» **Task instructions**: Once you reach the line containing "Calendar (646, 30)", copy it and every line after it exactly, through the end of the data below.

» **Dataset records**:
:::
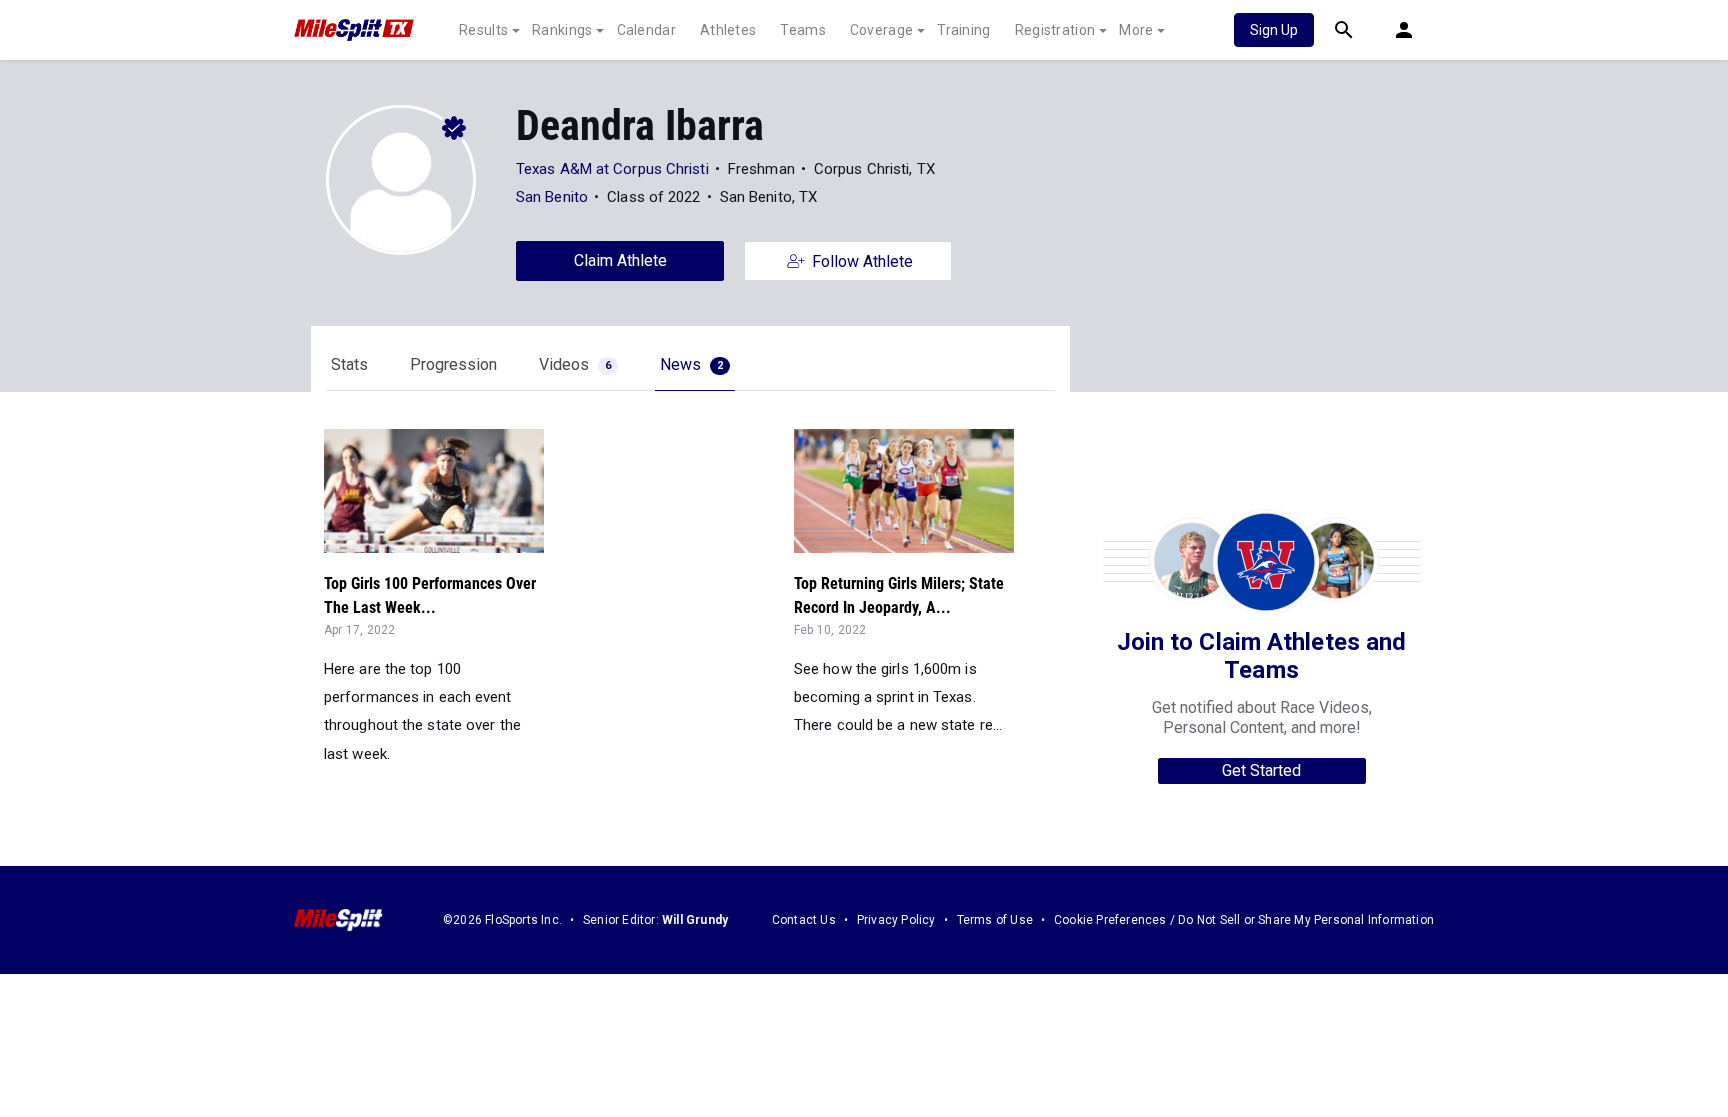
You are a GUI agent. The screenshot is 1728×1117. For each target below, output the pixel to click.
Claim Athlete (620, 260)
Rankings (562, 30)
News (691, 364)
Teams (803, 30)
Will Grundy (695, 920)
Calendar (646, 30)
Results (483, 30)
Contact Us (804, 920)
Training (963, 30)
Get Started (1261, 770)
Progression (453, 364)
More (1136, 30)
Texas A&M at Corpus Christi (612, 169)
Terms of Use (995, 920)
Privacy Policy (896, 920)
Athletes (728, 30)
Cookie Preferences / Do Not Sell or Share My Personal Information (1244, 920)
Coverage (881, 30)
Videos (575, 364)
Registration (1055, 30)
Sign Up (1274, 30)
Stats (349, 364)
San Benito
:::
» **Exercise solution**:
Calendar (646, 30)
Results (483, 30)
Contact Us (804, 920)
Training (963, 30)
Get Started (1261, 770)
Progression (453, 364)
More (1136, 30)
Texas A&M at Corpus Christi (612, 169)
Terms of Use (995, 920)
Privacy Policy (896, 920)
Athletes (728, 30)
Cookie Preferences / Do Not Sell or Share My Personal Information (1244, 920)
Coverage (881, 30)
Videos (575, 364)
Registration (1055, 30)
Sign Up (1274, 30)
Stats (349, 364)
San Benito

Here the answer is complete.